### PROBLEM TO SOLVE
All of the data that follows should be retyped exactly as it appears.

### DATA
☆ ☆ ☆ ☆ ☆
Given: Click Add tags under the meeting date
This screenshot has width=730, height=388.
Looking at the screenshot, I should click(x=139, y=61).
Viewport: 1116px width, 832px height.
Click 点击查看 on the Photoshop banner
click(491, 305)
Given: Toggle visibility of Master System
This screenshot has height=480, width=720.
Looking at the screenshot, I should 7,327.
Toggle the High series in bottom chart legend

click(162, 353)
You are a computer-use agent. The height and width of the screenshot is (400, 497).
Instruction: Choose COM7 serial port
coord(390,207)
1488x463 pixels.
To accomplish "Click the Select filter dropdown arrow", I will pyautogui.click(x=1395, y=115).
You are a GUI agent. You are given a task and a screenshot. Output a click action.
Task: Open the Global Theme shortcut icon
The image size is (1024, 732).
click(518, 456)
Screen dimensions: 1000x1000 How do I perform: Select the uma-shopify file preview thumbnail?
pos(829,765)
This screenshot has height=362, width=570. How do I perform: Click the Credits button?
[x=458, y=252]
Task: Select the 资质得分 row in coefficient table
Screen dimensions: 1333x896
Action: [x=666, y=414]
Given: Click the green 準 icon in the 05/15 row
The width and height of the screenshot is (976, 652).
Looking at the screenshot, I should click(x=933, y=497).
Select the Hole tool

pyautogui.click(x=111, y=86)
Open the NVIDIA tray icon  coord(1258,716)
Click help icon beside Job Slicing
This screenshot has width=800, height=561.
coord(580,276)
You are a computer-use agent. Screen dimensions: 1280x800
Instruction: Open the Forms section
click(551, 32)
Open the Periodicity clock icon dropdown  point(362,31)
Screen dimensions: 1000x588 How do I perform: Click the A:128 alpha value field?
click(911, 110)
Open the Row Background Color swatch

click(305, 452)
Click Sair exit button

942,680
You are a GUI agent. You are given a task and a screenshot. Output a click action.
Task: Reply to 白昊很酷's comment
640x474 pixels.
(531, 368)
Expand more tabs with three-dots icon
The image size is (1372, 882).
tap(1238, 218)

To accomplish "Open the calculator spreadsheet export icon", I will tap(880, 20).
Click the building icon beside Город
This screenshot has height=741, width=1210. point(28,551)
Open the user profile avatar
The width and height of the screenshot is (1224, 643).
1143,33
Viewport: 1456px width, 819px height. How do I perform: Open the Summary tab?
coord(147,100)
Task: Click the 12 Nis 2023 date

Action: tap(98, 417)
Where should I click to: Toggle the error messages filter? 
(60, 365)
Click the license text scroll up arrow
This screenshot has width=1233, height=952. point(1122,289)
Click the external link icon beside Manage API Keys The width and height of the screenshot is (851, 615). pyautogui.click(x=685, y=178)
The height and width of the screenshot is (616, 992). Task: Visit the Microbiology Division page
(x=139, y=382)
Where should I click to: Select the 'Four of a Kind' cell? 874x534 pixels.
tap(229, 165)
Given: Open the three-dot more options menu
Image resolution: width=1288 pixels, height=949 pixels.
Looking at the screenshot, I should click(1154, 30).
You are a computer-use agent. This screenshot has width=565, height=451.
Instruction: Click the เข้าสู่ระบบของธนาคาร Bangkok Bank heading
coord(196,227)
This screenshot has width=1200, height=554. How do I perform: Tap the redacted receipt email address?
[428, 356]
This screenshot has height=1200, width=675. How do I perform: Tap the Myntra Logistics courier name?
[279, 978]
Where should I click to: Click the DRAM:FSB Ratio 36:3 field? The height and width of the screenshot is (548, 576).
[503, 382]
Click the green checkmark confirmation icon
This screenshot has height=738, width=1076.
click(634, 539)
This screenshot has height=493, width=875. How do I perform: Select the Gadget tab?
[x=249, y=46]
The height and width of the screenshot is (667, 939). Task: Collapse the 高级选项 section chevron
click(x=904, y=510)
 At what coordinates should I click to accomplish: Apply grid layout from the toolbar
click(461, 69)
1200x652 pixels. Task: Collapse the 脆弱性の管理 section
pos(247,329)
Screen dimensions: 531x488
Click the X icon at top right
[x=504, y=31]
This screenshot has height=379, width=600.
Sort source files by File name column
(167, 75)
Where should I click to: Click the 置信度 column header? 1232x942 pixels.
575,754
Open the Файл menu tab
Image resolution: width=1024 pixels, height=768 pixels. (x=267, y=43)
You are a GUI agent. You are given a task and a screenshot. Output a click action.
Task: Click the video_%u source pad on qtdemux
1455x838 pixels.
☆ ☆ ☆ ☆ ☆
### ANSWER TO THIS EXERCISE
Given: Click Add tags under the meeting date
This screenshot has width=730, height=388.
Looking at the screenshot, I should click(x=139, y=61).
Viewport: 1116px width, 832px height.
Click 点击查看 on the Photoshop banner
click(491, 305)
Given: Toggle visibility of Master System
This screenshot has height=480, width=720.
Looking at the screenshot, I should 7,327.
Toggle the High series in bottom chart legend

click(162, 353)
You are a computer-use agent. The height and width of the screenshot is (400, 497).
Instruction: Choose COM7 serial port
coord(390,207)
1488x463 pixels.
To accomplish "Click the Select filter dropdown arrow", I will pyautogui.click(x=1395, y=115).
You are a GUI agent. You are given a task and a screenshot. Output a click action.
Task: Open the Global Theme shortcut icon
The image size is (1024, 732).
click(518, 456)
Screen dimensions: 1000x1000 How do I perform: Select the uma-shopify file preview thumbnail?
pos(829,765)
This screenshot has height=362, width=570. How do I perform: Click the Credits button?
[x=458, y=252]
Task: Select the 资质得分 row in coefficient table
Screen dimensions: 1333x896
Action: [x=666, y=414]
Given: Click the green 準 icon in the 05/15 row
The width and height of the screenshot is (976, 652).
Looking at the screenshot, I should click(x=933, y=497).
Select the Hole tool

pyautogui.click(x=111, y=86)
Open the NVIDIA tray icon  coord(1258,716)
Click help icon beside Job Slicing
This screenshot has width=800, height=561.
coord(580,276)
You are a computer-use agent. Screen dimensions: 1280x800
Instruction: Open the Forms section
click(551, 32)
Open the Periodicity clock icon dropdown  point(362,31)
Screen dimensions: 1000x588 How do I perform: Click the A:128 alpha value field?
click(911, 110)
Open the Row Background Color swatch

click(305, 452)
Click Sair exit button

942,680
You are a GUI agent. You are given a task and a screenshot. Output a click action.
Task: Reply to 白昊很酷's comment
640x474 pixels.
(531, 368)
Expand more tabs with three-dots icon
The image size is (1372, 882).
tap(1238, 218)

To accomplish "Open the calculator spreadsheet export icon", I will tap(880, 20).
Click the building icon beside Город
This screenshot has height=741, width=1210. point(28,551)
Open the user profile avatar
The width and height of the screenshot is (1224, 643).
1143,33
Viewport: 1456px width, 819px height. How do I perform: Open the Summary tab?
coord(147,100)
Task: Click the 12 Nis 2023 date

Action: tap(98, 417)
Where should I click to: Toggle the error messages filter? 
(60, 365)
Click the license text scroll up arrow
This screenshot has width=1233, height=952. point(1122,289)
Click the external link icon beside Manage API Keys The width and height of the screenshot is (851, 615). pyautogui.click(x=685, y=178)
The height and width of the screenshot is (616, 992). Task: Visit the Microbiology Division page
(x=139, y=382)
Where should I click to: Select the 'Four of a Kind' cell? 874x534 pixels.
tap(229, 165)
Given: Open the three-dot more options menu
Image resolution: width=1288 pixels, height=949 pixels.
Looking at the screenshot, I should click(1154, 30).
You are a computer-use agent. This screenshot has width=565, height=451.
Instruction: Click the เข้าสู่ระบบของธนาคาร Bangkok Bank heading
coord(196,227)
This screenshot has width=1200, height=554. How do I perform: Tap the redacted receipt email address?
[428, 356]
This screenshot has height=1200, width=675. How do I perform: Tap the Myntra Logistics courier name?
[279, 978]
Where should I click to: Click the DRAM:FSB Ratio 36:3 field? The height and width of the screenshot is (548, 576).
[503, 382]
Click the green checkmark confirmation icon
This screenshot has height=738, width=1076.
click(634, 539)
This screenshot has height=493, width=875. How do I perform: Select the Gadget tab?
[x=249, y=46]
The height and width of the screenshot is (667, 939). Task: Collapse the 高级选项 section chevron
click(x=904, y=510)
 At what coordinates should I click to accomplish: Apply grid layout from the toolbar
click(461, 69)
1200x652 pixels. Task: Collapse the 脆弱性の管理 section
pos(247,329)
Screen dimensions: 531x488
Click the X icon at top right
[x=504, y=31]
This screenshot has height=379, width=600.
Sort source files by File name column
(167, 75)
Where should I click to: Click the 置信度 column header? 1232x942 pixels.
575,754
Open the Файл menu tab
Image resolution: width=1024 pixels, height=768 pixels. (x=267, y=43)
You are a GUI agent. You are given a task and a screenshot. Output a click action.
Task: Click the video_%u source pad on qtdemux
1455x838 pixels.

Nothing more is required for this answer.